Phase 3: macOS metrics integration verification and soak¶

Prompt¶

Before responding to questions or discussion points in this document, explore the ryll codebase thoroughly. Read the referenced source files, understand existing patterns (the phase-1 LazyLock<Instant> PROCESS_START in mod macos, the bug-report assembly path that calls metrics::sample(Duration::from_secs(2)) at ryll/src/bugreport.rs:1215, and the existing test_bug_report_runtime_metrics_in_zip test), and ground your answers in what the code actually does today.
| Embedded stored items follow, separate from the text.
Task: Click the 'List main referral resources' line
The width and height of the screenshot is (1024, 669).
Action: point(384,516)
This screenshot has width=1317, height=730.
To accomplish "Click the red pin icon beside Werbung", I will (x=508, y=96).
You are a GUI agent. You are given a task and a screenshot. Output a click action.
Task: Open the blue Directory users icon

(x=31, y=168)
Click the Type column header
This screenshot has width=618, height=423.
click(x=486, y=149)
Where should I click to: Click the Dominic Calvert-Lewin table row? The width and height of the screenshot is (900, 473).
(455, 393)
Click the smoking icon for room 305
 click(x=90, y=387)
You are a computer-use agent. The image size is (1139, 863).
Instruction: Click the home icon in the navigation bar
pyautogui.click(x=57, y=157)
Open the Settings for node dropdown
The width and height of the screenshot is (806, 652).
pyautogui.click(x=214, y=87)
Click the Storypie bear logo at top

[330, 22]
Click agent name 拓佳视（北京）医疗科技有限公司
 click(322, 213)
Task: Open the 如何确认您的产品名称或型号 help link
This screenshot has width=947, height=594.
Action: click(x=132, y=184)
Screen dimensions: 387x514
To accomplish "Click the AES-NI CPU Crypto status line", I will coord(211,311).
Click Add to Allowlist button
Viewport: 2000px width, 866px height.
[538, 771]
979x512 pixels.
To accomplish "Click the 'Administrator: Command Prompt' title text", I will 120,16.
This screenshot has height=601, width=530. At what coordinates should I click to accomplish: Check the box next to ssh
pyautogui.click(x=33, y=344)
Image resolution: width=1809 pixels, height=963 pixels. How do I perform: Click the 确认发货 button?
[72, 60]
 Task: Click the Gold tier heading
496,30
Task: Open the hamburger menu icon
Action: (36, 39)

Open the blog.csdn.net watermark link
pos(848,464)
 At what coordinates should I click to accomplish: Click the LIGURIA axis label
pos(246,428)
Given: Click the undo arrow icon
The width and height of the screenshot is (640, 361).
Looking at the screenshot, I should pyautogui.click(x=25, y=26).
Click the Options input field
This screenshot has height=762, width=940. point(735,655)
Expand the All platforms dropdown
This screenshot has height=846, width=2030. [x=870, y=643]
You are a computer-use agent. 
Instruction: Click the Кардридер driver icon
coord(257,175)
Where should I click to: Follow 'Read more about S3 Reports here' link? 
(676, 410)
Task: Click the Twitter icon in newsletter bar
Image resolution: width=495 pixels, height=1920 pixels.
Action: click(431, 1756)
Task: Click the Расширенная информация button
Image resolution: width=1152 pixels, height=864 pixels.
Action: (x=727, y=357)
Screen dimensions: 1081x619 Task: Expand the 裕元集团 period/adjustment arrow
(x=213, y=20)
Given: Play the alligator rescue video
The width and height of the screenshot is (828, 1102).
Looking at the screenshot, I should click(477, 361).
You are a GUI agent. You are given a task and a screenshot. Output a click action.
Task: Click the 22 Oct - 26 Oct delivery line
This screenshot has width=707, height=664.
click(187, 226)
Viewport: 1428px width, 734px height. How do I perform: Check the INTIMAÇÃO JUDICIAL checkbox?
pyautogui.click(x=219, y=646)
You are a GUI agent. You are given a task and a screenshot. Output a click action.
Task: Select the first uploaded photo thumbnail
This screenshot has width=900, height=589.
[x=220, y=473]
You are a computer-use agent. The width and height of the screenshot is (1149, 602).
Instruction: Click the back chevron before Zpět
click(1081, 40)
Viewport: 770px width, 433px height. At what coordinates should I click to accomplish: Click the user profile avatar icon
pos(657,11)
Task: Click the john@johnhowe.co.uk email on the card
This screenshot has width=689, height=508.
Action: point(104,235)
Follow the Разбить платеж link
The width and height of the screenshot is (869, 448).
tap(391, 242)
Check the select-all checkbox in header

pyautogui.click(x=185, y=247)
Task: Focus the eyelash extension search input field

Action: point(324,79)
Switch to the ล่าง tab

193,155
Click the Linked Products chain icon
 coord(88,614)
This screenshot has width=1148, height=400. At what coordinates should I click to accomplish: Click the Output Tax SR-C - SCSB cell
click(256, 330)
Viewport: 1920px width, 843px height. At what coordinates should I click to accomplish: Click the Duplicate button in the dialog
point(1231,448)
Do not speculate about the codebase when you could read it instead.

Goal¶

Close out the macOS runtime-metrics master plan: confirm the phase-1 and phase-2 implementation produces correct, complete, and leak-free metrics on a real Mac, and tighten the one caveat phase 1 explicitly deferred (the LazyLock-uptime "time-since-first-sample" gap).

Phase 3 deliverables:

metrics::init_at_startup() that forces PROCESS_START on macOS so uptime_secs measures from main() entry rather than the first sample() call. The caveat documented in phase 1's module-level doc-comment goes away.
A verification runbook for a Mac user (or the future macOS CI matrix from PLAN-ci-platform-matrix.md) that walks through each of the master plan's five acceptance criteria with explicit pass/fail conditions.
A Mach port-leak soak procedure documenting how to measure the process's Mach port count, what behaviour to expect, and the pass criterion.

Phase 3 is small — most of the implementation work happened in phases 1 and 2. The bulk of phase 3 is verification documentation. The code change is ~5 lines plus one test.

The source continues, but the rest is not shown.